第3章 二人だけの世界/フロ監
「小エビちゃんどこも行っちゃ駄目だよー?」
「どこにも行きませんよ。毎日言ってますよそれ」
ふふ、と小エビと呼ばれた少女が笑う。
砂浜に座る少女を背後から抱きしめていた青年が、その小さな肩口に額を埋めた。
「あー。元の姿に戻りてぇー」
「駄目ですよフロイド先輩。海、無いんですから」
陽が傾き始めていた。白く見えていた陽が傾きと共に橙を纏って、青かった空は少しだけ濁ってきただろうか。
「そだねぇ」
言ったフロイドが上げた視線の先には、今し方話題に上がった大海原が斜陽が反射してキラキラと輝いている。

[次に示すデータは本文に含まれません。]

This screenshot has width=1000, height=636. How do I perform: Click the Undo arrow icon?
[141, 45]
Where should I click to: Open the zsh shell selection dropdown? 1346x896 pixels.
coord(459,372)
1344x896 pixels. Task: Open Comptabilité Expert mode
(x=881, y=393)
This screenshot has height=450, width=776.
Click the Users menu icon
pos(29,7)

「もーすぐ星が出んねぇ。今日も流れ星、見えっかなぁ?」
「もしも見れたら何を願うんですか?」
「小エビとの永遠」
「ふふっ、それ、もう叶ってますよ」
肩口から伸びるフロイドの腕にこめかみを預ける。
甘えるユウの頭に、フロイドは緩く笑んで顎を乗せる。
ここ一週間程。こうして汚れた大海原を二人で眺めるのが日課になっていた。
「そろそろ戻りますか?」
「んー……まだもうちっと。こうしてる」
分かりました。言ったユウはそのまま青年の腕に甘えておくことにした。
時間はいくらだってある。
まだ痛みが残る手でフロイドの腕を握って、暮れていく空を二人で見上げた。
「やっぱり、そろそろ戻りませんか?ちょっと肌寒くなってきました」
「小エビちゃん、ほんと寒がりだよね」
そう言いながら、小さな手を取って立ち上がらせて。
二人分の足跡を砂浜に遺して行く。
戻る先は廃墟と化したNRC。
背後には生き物が生存できぬ程に汚染されてしまった海。
グリムがオーバーブロットしてしまったあの日から、世界は二人だけの時間となったのだ。

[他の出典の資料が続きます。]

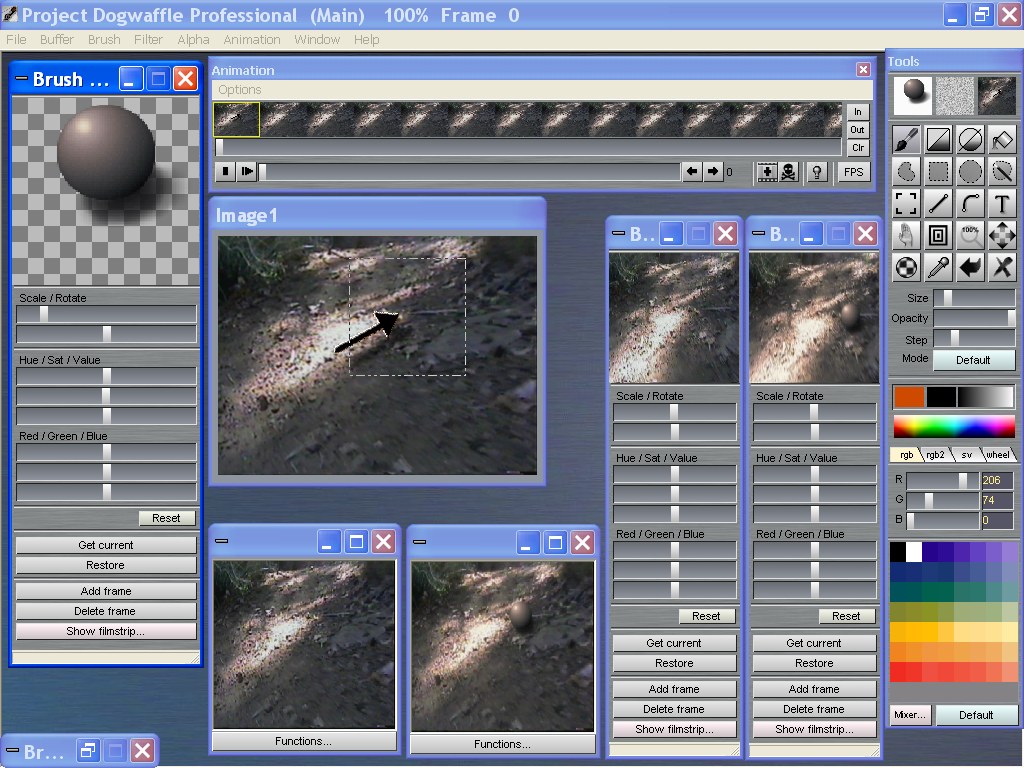This screenshot has height=768, width=1024.
Task: Select the paint bucket fill tool
Action: [1002, 139]
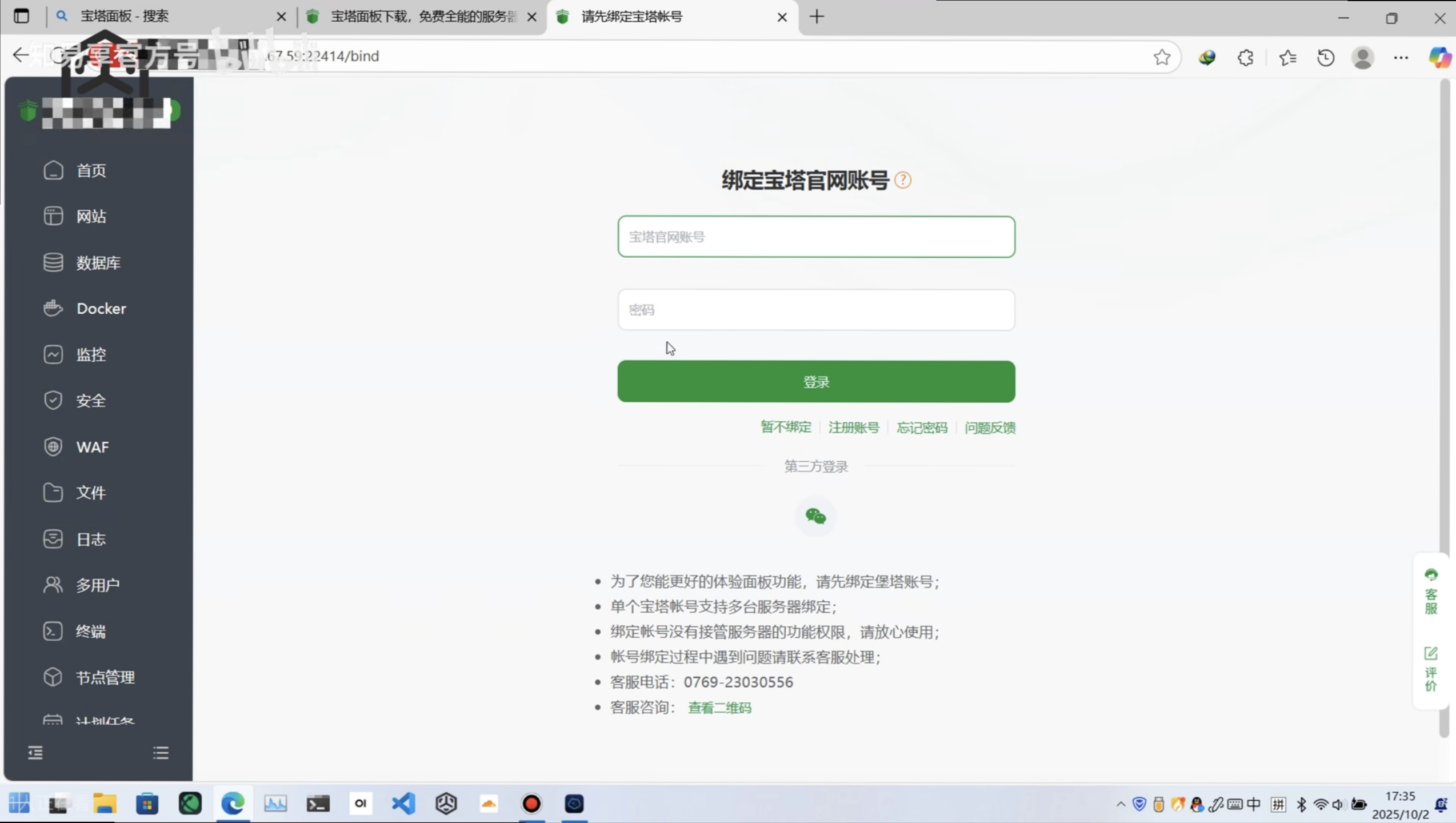Open the database (数据库) sidebar item
The width and height of the screenshot is (1456, 823).
[98, 262]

傾いた陽だけが、あの日と変わらず砂浜に二人の影を刻んでいた。
「今日も寝る時、ぎゅーってしてくれます?」
「あはっ、それ。聞くまでも無くね?」
昔話だとか、他に生存者がいるのかだとか。そんな話題は暗黙の了解でしなかった。
ただ手を繋いで、その体温を確かめる。
「フロイド先輩」
「ん?なぁにー?」
「どこにも行かないでくださいね」
「ったりまえじゃん。小エビちゃん置いて、何処に行くってーの?」
固く繋いだ手が、僅かに震えていた。